* _What you have to do_:
Starting with the line containing "Image resolution: width=1033" and going on through the end of the records, write those lines out again with "Connector Type" swapped for "Cable Type" and nothing else altered. Omit the pictures.

* Start Listing *

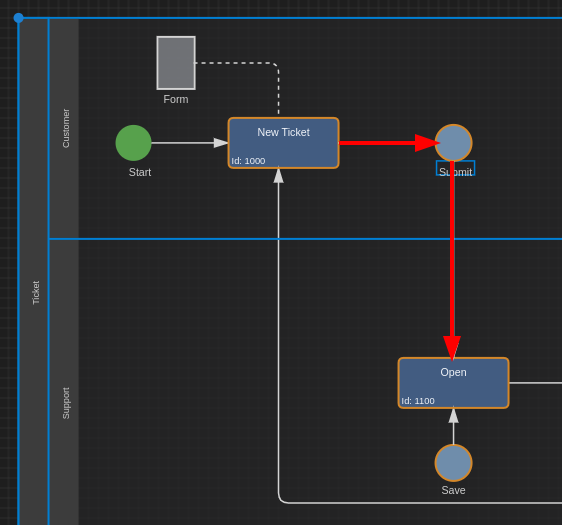Viewport: 562px width, 525px height.
Task: Click the Form label text
Action: coord(176,99)
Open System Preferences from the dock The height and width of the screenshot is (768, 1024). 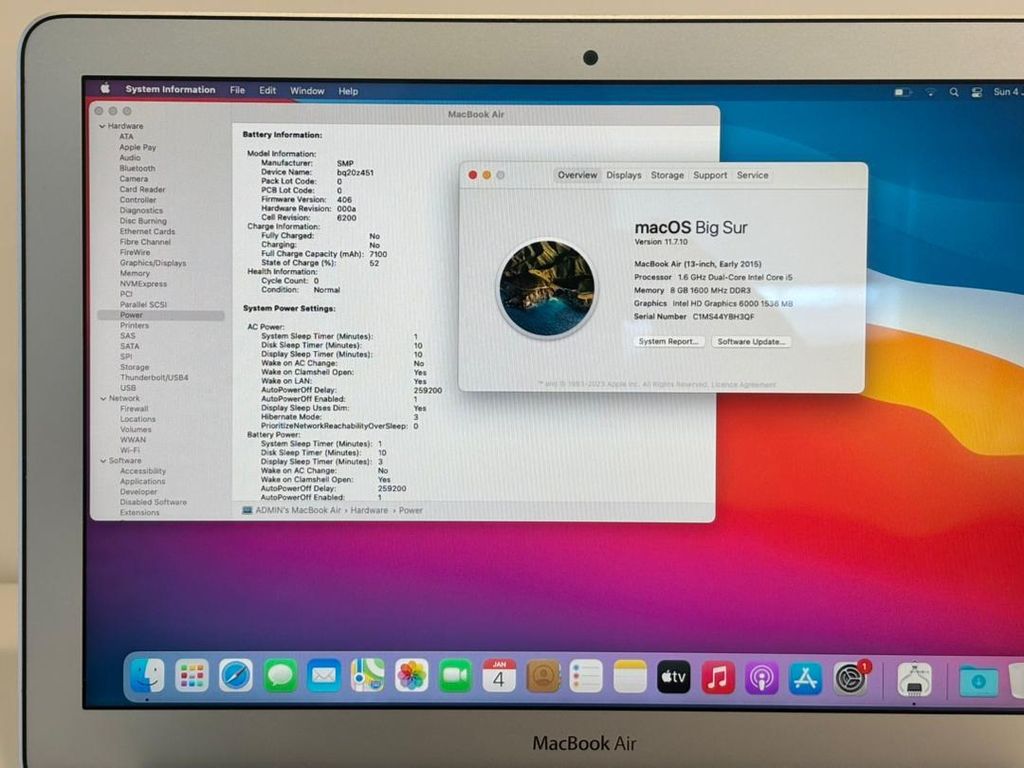pos(851,678)
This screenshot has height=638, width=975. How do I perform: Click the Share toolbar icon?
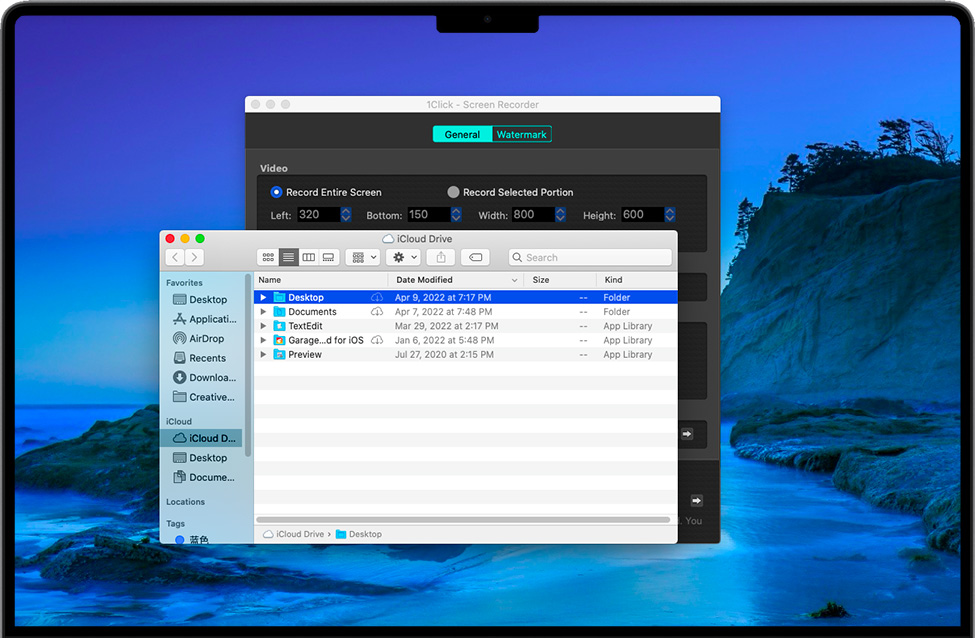click(442, 257)
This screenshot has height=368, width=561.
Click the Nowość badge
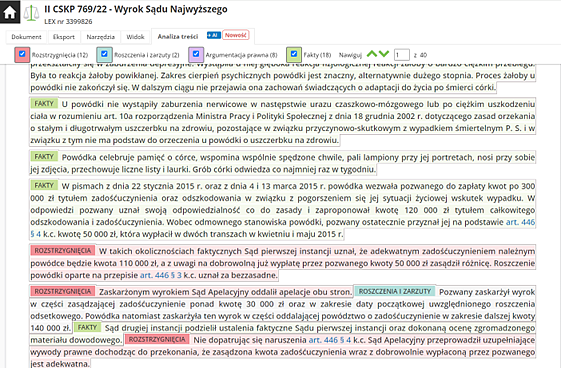[x=236, y=35]
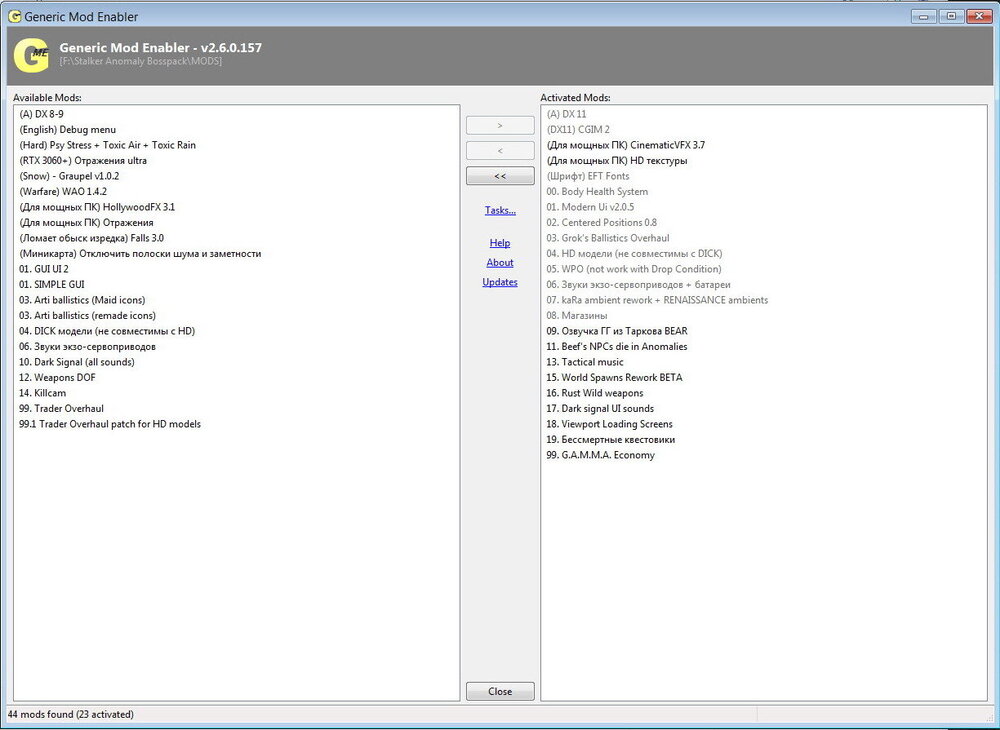Click the Generic Mod Enabler title bar icon

tap(14, 16)
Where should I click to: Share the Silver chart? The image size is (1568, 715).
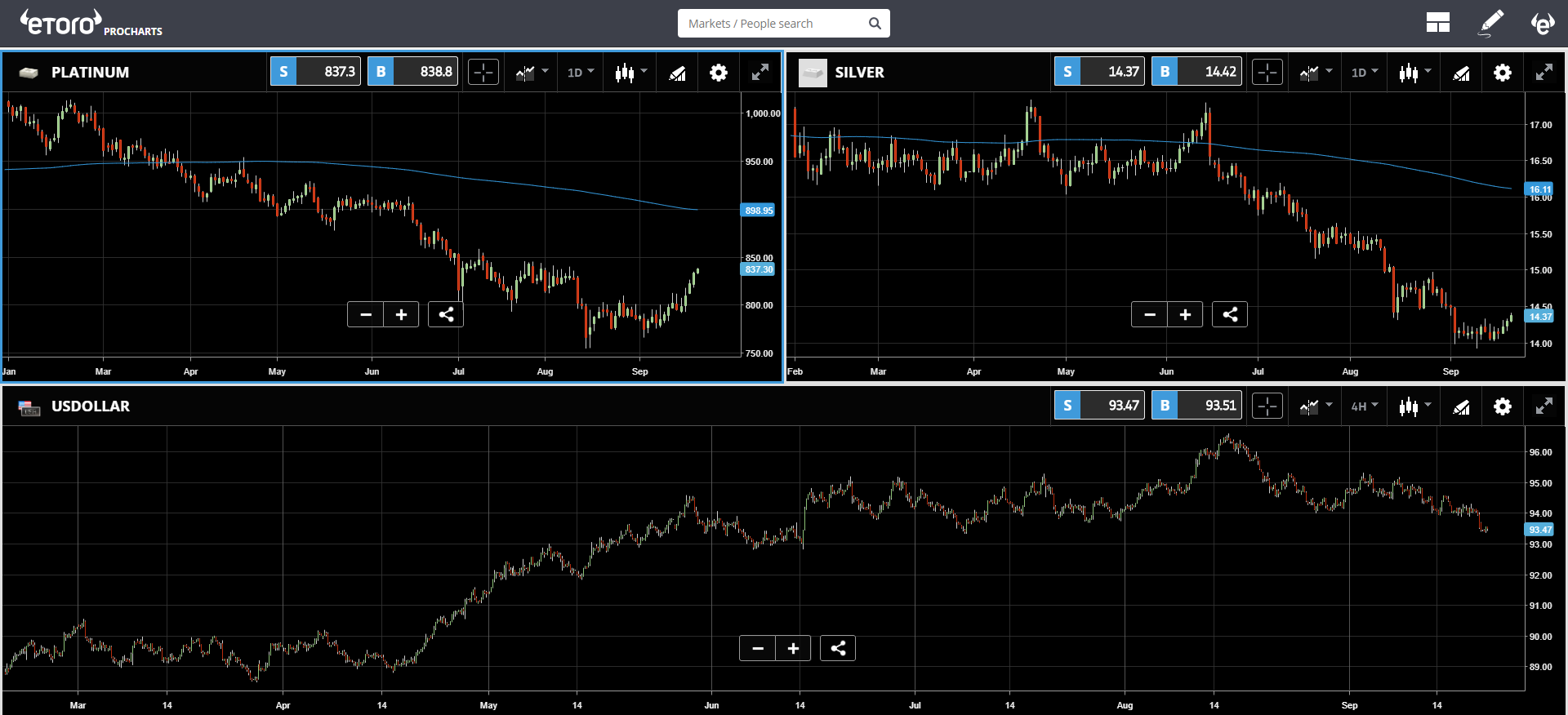tap(1230, 314)
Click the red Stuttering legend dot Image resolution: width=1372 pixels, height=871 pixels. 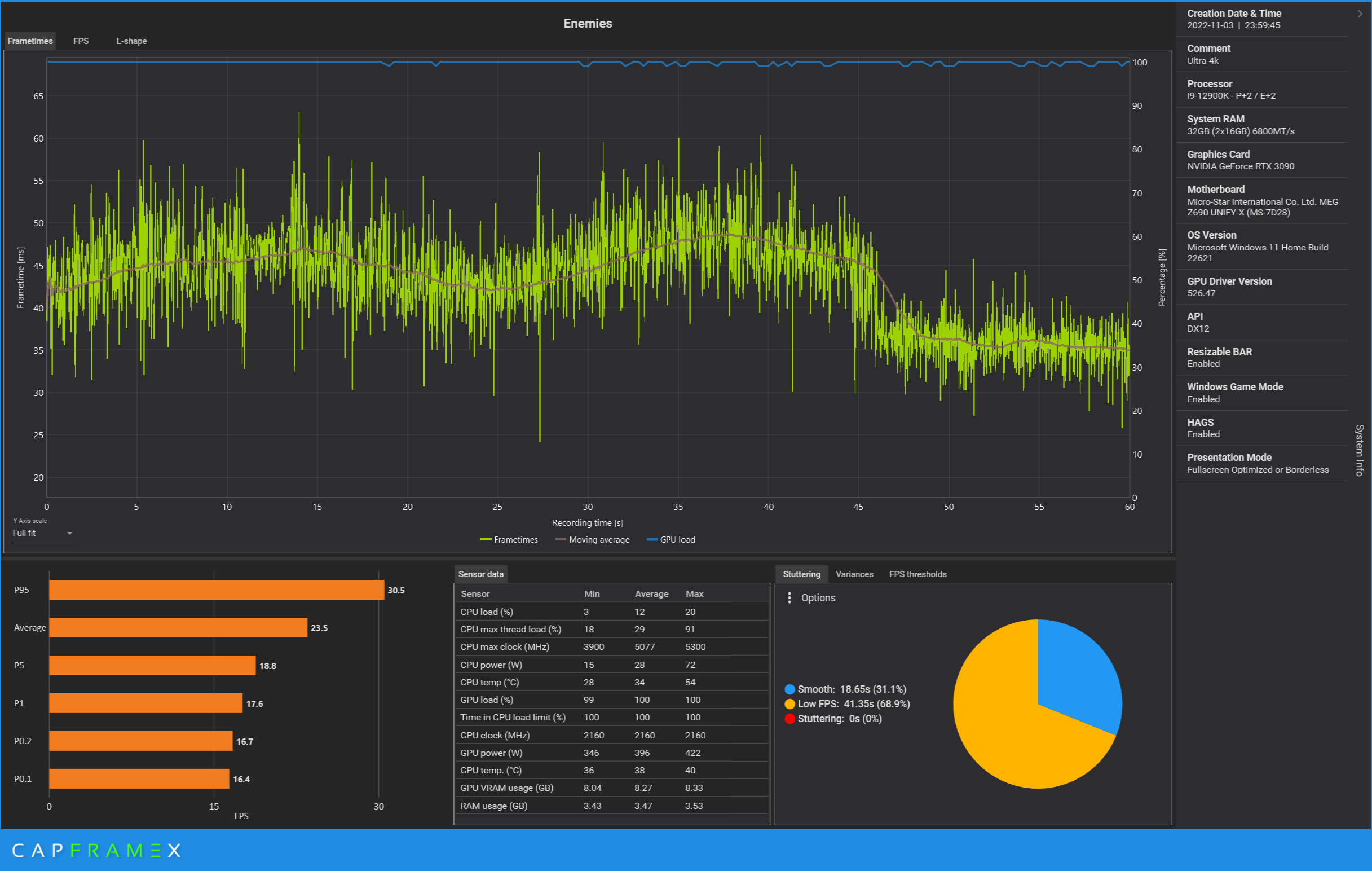point(789,719)
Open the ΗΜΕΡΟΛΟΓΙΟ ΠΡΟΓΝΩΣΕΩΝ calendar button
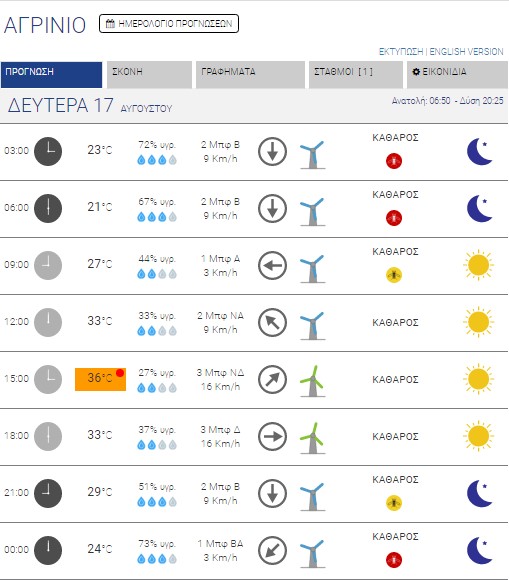Viewport: 509px width, 580px height. (169, 24)
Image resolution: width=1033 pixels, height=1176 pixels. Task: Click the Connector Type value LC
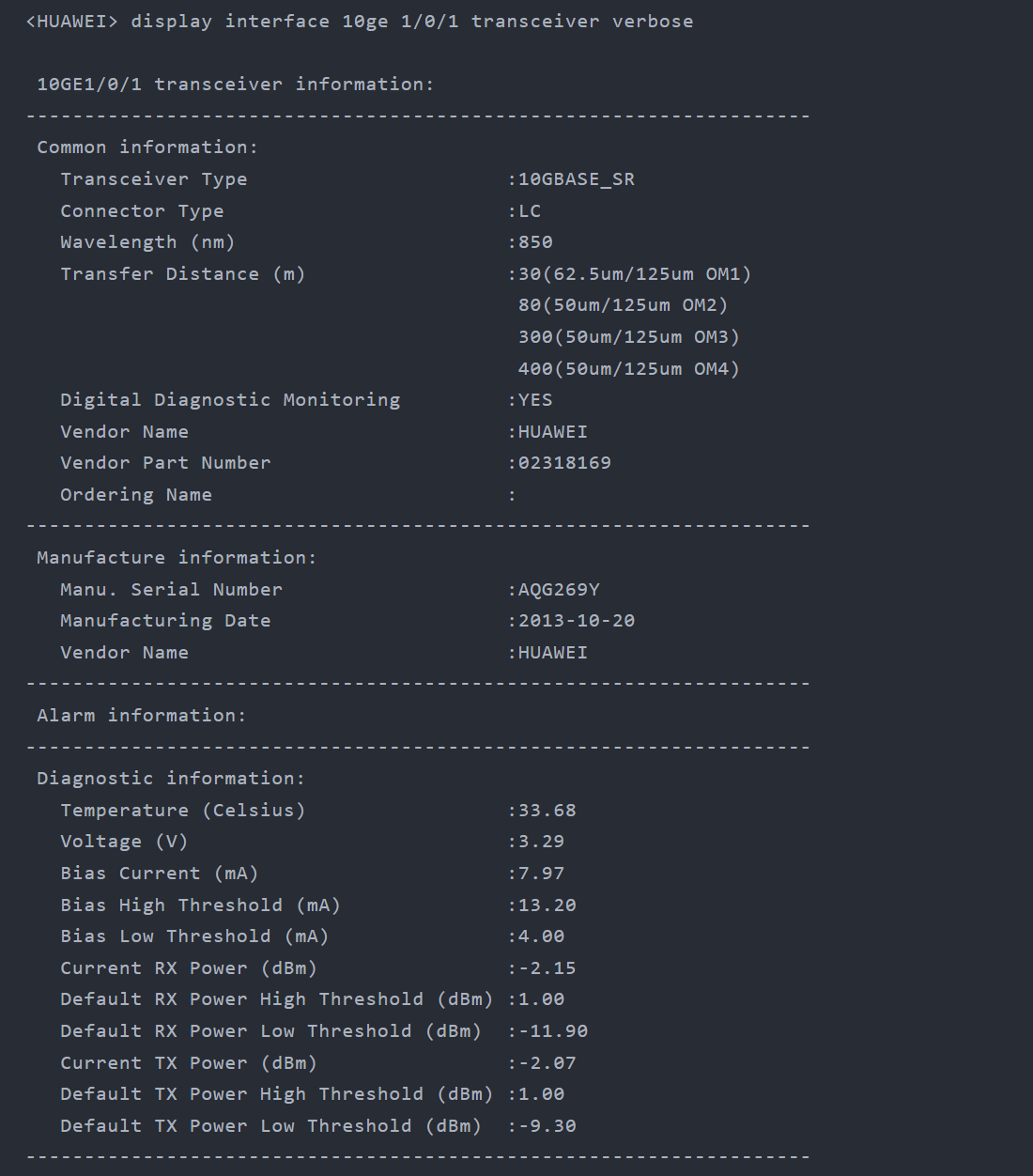pos(530,211)
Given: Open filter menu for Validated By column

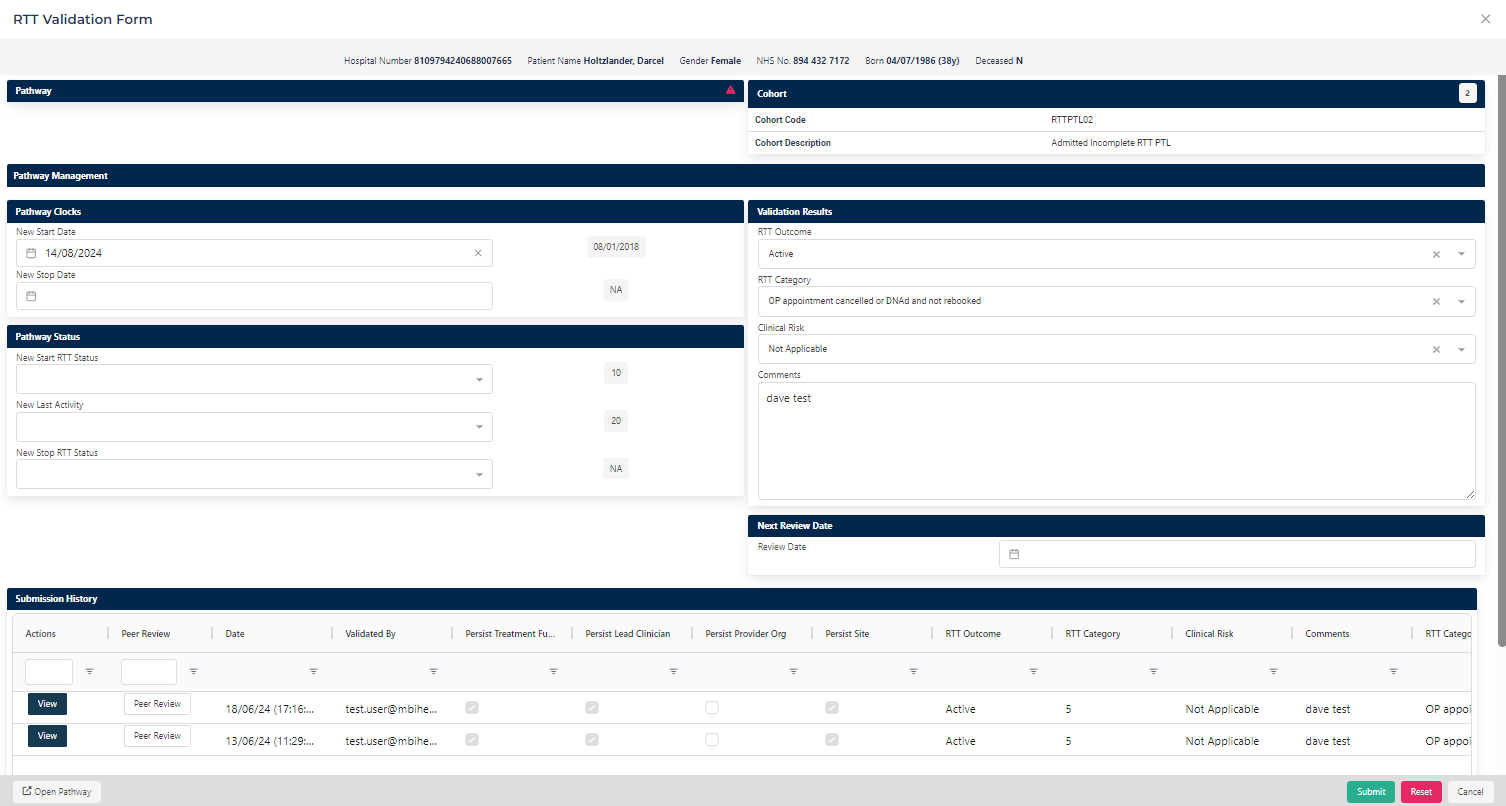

* End Listing *

* _Solution to this problem_:
Image resolution: width=1033 pixels, height=1176 pixels. Task: Click the Cable Type value LC
pos(530,211)
Given: Open filter menu for Validated By column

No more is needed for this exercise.